International recruitment has helped maintain service continuity and enabled the NHS to sustain digital innovation programmes by ensuring sufficient clinical staffing levels. Without this inflow of skilled professionals, there is a risk that technology deployment could slow due to capacity constraints.

At the same time, advances in digital health are increasingly seen as part of the solution to workforce pressures. Automation, decision-support tools and virtual care models have the potential to reduce demand on staff and improve productivity.

However, experts caution that technology cannot fully substitute for trained clinicians, particularly in complex care settings. As a result, workforce supply and digital transformation must be addressed in parallel.

Uncertain path ahead for NHS workforce policy

The findings of the parliamentary report highlight a fundamental tension at the heart of NHS workforce strategy. While reducing reliance on overseas staff is seen as desirable for long-term sustainability and ethical reasons, the current reality is that international recruitment remains essential to maintaining services.

Recent data also suggests that overseas recruitment flows may already be slowing, with a sharp drop in new international nursing registrations in 2025, further complicating workforce planning.

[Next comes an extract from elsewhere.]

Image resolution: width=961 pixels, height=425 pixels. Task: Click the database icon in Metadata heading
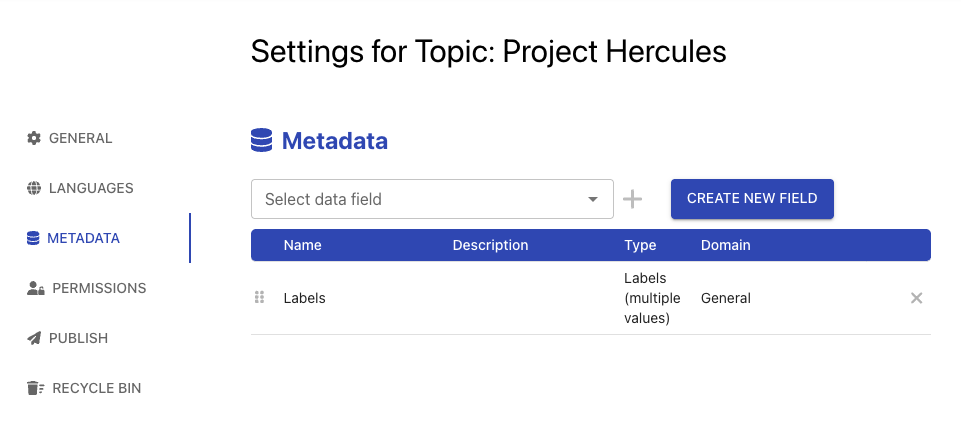(261, 141)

For policymakers, the challenge will be balancing the need to build a self-sufficient domestic workforce with the immediate operational demands of the health service.

As the NHS continues to modernise and digitise, ensuring a stable and adequately staffed workforce will be critical. The £14 billion in savings attributed to international recruitment underscores its value, but also highlights the scale of the challenge in moving away from a model that has become deeply embedded in the system.